-------- PROVIDED MATERIAL

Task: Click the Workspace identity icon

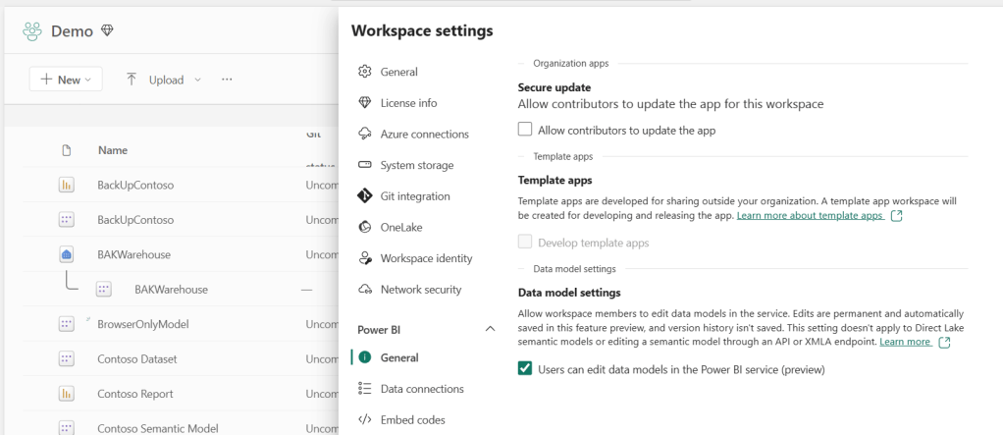Action: (x=365, y=258)
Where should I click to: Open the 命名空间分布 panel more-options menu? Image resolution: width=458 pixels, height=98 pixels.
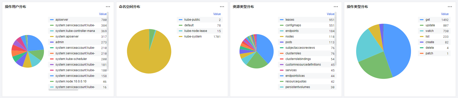pos(222,7)
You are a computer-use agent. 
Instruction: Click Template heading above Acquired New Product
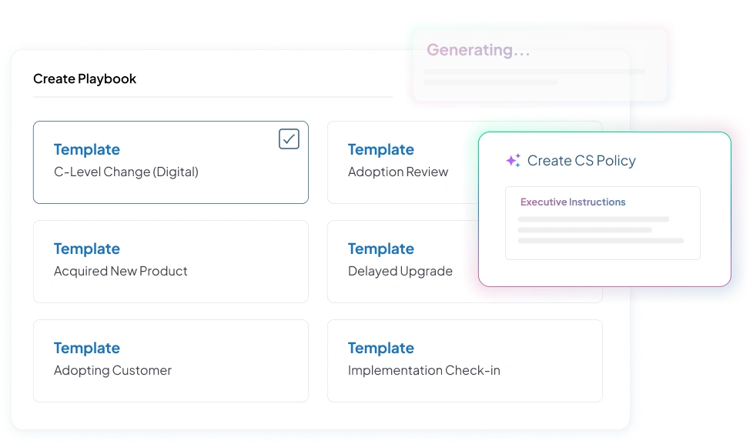tap(87, 249)
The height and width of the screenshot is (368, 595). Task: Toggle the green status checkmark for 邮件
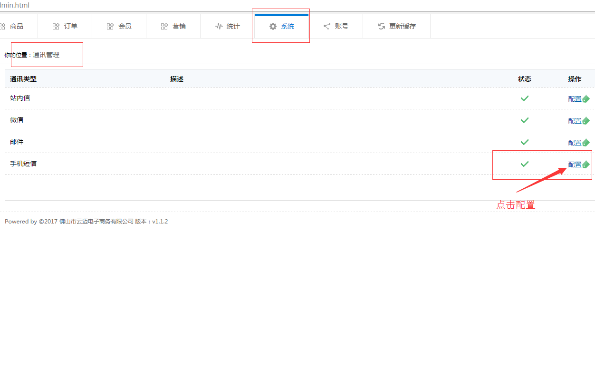tap(525, 142)
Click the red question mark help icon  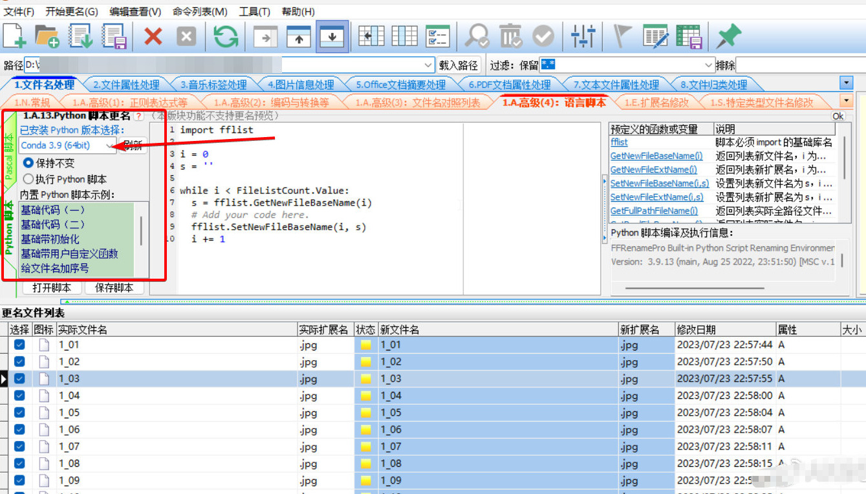point(138,116)
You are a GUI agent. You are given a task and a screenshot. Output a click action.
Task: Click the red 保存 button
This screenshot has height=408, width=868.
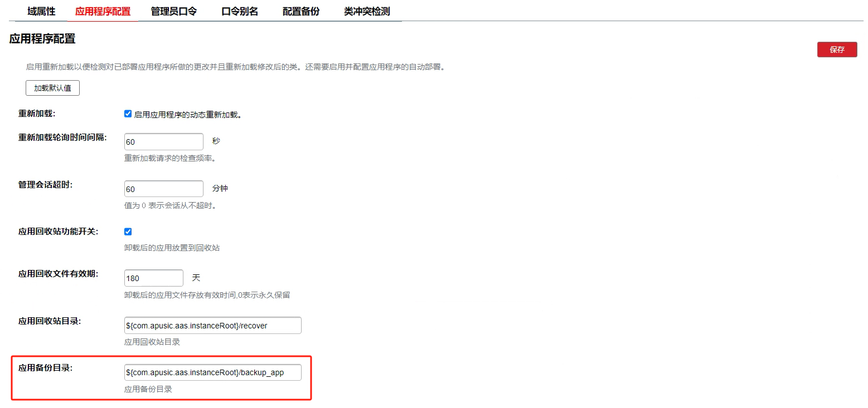837,50
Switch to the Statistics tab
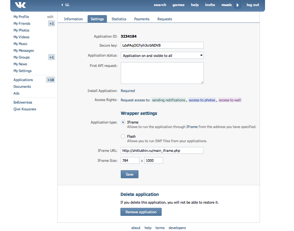The image size is (294, 231). 119,19
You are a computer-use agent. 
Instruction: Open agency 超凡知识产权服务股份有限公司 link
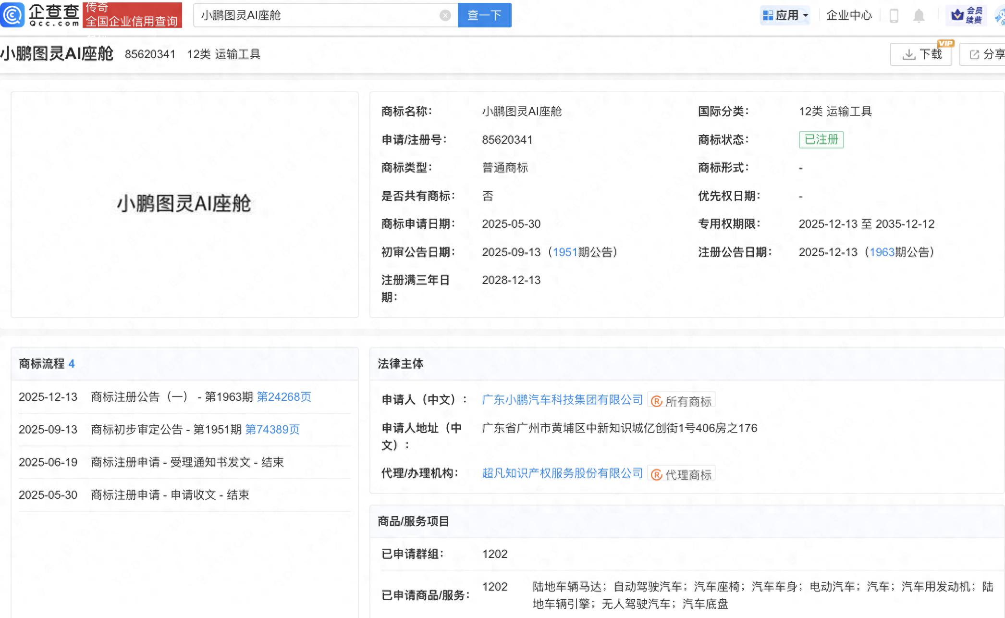(562, 473)
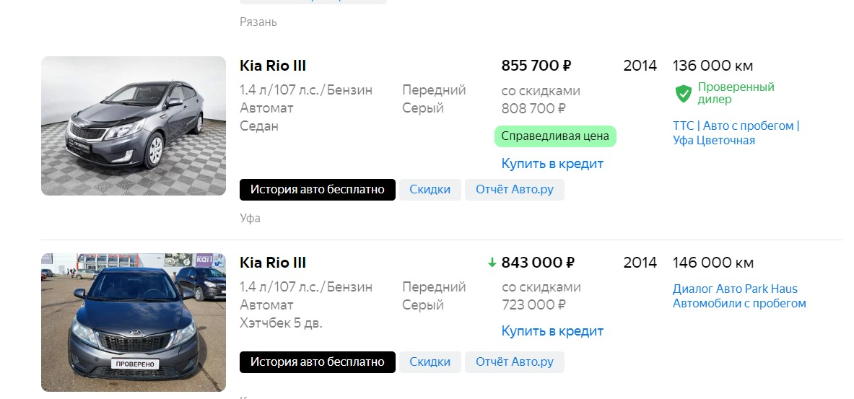Click the green price-drop arrow near 843 000 ₽
The image size is (854, 399).
point(492,263)
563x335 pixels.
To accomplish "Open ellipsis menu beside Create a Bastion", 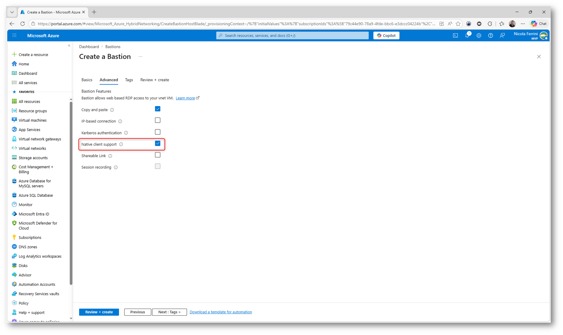I will pyautogui.click(x=140, y=57).
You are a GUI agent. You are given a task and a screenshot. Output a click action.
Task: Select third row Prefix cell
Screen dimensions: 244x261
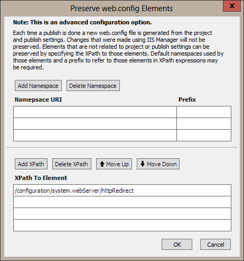(x=204, y=136)
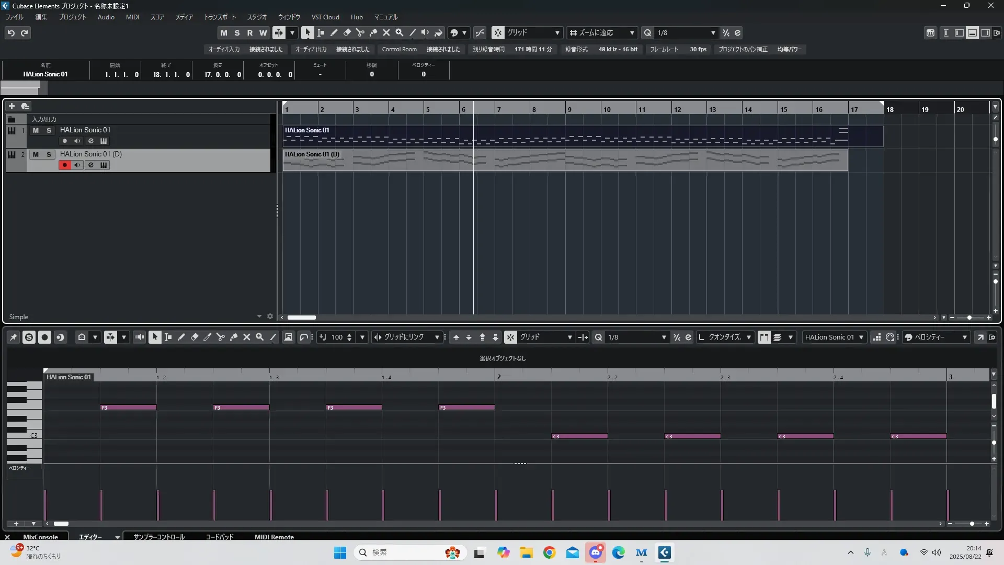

----------------

### STATED GOAL
Find every line of the material above that contains the string "screenshot", matching upper and lower case exactly, and copy each of those lines in full.

### RESPONSE TO THE EXERCISE
The height and width of the screenshot is (368, 595). Task: Toggle the green status checkmark for 邮件
You are a GUI agent. You are given a task and a screenshot. Output a click action.
This screenshot has height=408, width=868.
You are a GUI agent. You are given a task and a screenshot. Output a click action.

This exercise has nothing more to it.